**What is needed**
From the records below, find each line with the string "target" and copy it.

**Input for this task**
......
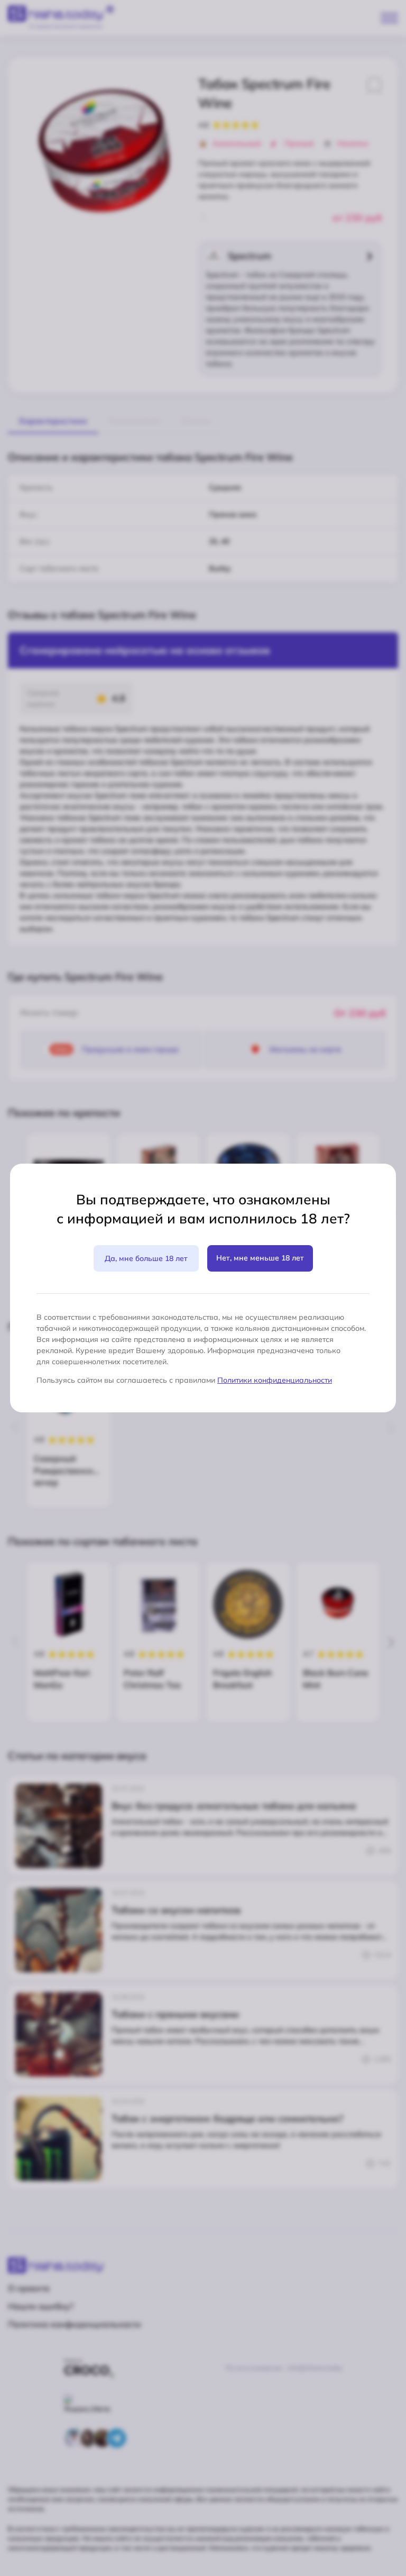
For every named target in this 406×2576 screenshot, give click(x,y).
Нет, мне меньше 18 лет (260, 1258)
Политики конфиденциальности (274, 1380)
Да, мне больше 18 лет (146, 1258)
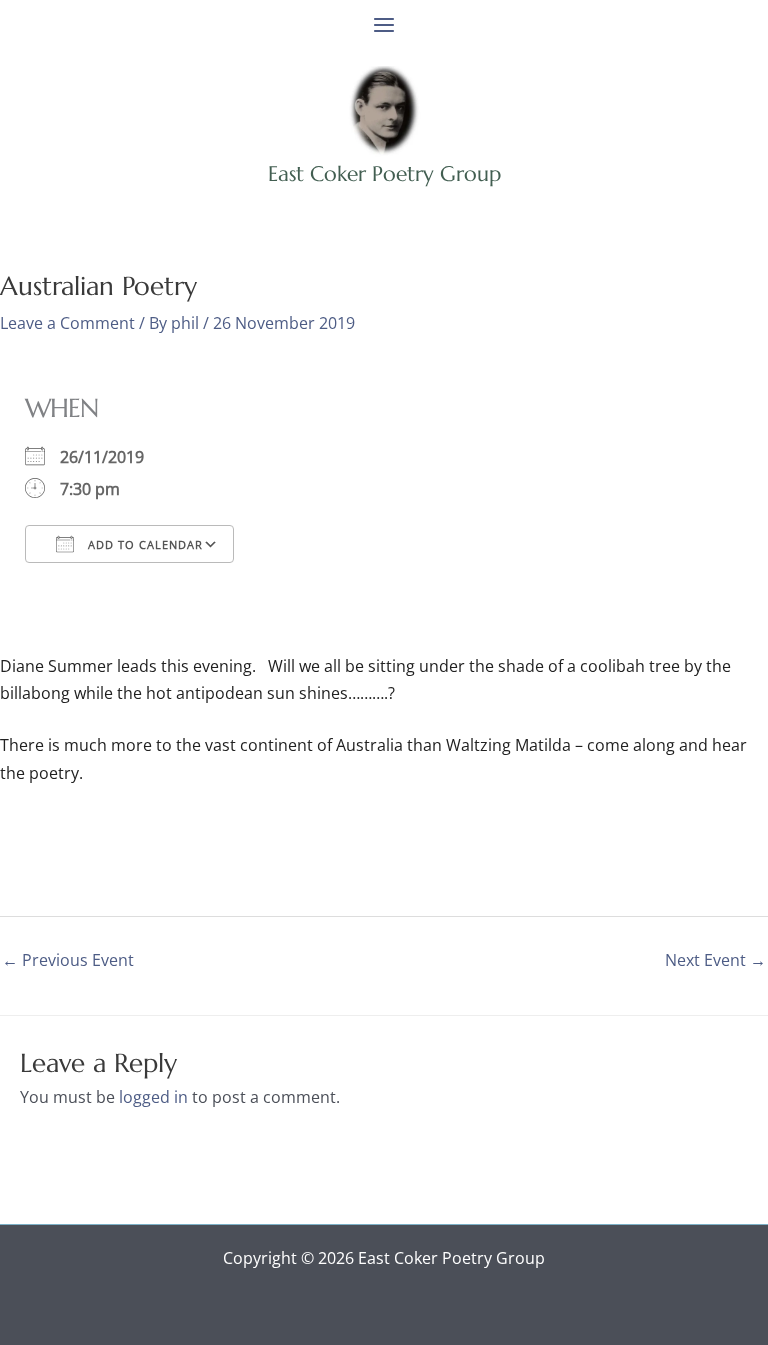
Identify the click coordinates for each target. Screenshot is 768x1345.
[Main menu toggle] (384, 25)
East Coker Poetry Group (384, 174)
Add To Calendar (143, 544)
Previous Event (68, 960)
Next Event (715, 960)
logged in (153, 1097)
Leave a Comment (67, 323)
......
**Result of this exercise**
For every named target in this 406×2576 screenshot, give click(x,y).
Identify the click coordinates for each target. Screenshot is 768x1345.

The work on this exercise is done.